Shares suffered their biggest fall in nearly a month as the Reserve Bank of Australia elected to hold the official cash rate at its record low 2.5 per cent for a tenth month, as was widely expected.
The benchmark S&P/ASX 200 Index and the broader All Ordinaries Index each lost 0.7 per cent on Tuesday to 5479.7 and 5460.5, respectively. Following the rates announcement the market was pricing the chances of a rate hike in the next 12 months at 20 per cent, compared to a zero chance a day earlier.

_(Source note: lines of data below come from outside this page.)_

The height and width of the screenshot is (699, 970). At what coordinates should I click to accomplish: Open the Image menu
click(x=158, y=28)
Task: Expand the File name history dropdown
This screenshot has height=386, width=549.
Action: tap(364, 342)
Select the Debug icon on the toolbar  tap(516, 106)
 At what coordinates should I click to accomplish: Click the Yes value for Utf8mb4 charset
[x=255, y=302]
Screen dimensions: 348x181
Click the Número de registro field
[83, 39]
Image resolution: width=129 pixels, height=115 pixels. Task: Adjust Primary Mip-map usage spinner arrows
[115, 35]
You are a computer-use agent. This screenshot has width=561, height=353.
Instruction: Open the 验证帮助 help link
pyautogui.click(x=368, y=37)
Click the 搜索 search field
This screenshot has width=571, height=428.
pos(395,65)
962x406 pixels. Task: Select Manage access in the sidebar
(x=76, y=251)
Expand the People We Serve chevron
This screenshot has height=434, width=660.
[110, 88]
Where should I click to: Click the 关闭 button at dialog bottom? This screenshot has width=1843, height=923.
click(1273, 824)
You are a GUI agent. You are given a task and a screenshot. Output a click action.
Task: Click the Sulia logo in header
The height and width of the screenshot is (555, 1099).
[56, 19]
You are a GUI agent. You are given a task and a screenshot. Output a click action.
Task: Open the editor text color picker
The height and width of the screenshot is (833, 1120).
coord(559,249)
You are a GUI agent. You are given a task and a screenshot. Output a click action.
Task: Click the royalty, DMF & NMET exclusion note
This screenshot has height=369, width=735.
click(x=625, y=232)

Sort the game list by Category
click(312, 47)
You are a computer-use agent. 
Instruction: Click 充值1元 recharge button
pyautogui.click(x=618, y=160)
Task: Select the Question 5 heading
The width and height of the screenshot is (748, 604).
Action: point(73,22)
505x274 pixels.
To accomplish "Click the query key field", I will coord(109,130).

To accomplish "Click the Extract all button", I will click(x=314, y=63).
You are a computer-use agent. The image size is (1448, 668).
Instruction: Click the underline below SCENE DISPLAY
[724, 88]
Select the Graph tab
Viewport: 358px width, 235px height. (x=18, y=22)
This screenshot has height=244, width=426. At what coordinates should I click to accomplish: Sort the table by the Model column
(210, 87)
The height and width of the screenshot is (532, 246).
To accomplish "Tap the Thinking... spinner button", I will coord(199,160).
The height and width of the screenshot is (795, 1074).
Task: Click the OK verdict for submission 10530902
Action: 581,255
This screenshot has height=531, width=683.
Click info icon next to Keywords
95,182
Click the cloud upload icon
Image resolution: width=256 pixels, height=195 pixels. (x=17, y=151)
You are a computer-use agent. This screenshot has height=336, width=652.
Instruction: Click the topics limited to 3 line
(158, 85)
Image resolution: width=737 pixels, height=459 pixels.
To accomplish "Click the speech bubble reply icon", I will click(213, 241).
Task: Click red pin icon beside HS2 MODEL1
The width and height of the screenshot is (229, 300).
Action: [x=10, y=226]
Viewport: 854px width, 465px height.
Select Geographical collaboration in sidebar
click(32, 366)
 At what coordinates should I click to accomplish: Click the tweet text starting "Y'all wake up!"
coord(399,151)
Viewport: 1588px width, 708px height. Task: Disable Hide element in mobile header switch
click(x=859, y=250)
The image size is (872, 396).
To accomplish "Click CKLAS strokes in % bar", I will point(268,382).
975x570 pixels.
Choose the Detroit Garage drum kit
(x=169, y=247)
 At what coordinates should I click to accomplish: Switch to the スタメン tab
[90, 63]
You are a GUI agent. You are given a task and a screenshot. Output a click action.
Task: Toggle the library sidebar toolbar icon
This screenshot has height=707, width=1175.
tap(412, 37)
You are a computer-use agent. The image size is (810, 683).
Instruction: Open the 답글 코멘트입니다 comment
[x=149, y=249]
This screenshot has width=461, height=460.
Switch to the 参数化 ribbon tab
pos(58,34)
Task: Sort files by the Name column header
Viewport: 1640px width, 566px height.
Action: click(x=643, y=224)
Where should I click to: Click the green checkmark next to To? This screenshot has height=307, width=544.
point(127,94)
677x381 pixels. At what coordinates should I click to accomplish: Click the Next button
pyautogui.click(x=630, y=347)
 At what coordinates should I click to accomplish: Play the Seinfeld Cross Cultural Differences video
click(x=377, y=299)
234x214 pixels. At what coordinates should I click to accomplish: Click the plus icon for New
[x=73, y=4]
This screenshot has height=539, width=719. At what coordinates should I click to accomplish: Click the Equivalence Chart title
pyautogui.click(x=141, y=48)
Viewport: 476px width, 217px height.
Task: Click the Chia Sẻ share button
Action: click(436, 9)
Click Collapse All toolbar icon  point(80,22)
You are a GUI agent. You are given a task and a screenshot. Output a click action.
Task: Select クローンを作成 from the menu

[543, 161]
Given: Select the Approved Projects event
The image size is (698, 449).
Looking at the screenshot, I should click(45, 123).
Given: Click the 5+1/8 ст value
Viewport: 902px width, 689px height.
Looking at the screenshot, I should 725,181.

Local shares started to tumble minutes after trading began having taken a soft lead from offshore. Shares on Wall Street and around Europe were broadly flat on Monday night, while London’s FTSE added a modest 0.3 per cent, amid expectations the European Central Bank will act to increase stimulus when it meets on Thursday.
The ASX continued to decline in the afternoon despite Asian sharemarkets providing more support. Hong Kong’s Hang Seng and Japan’s Nikkei were each trading about 0.7 per cent higher when the Australian market closed.
“We are likely to see a cap on the local market around current levels until a catalyst for company earnings comes along,” Morgans stockbroker Stephen Pill said.
“A major theme at the moment is the reaction to last month’s federal budget, with consumer confidence slumping and a number of cyclical stocks, such as ALS Ltd, issuing profit warnings.”
In an accompanying statement to the rates decision, RBA board members upgraded their global growth outlook while welcoming slower house price growth domestically. The RBA also noted the dollar remains high by historical standards, “particularly given a decline in commodity prices”.
In another departure from previous statements the RBA noted that, “volatility in many financial prices is currently unusually low”.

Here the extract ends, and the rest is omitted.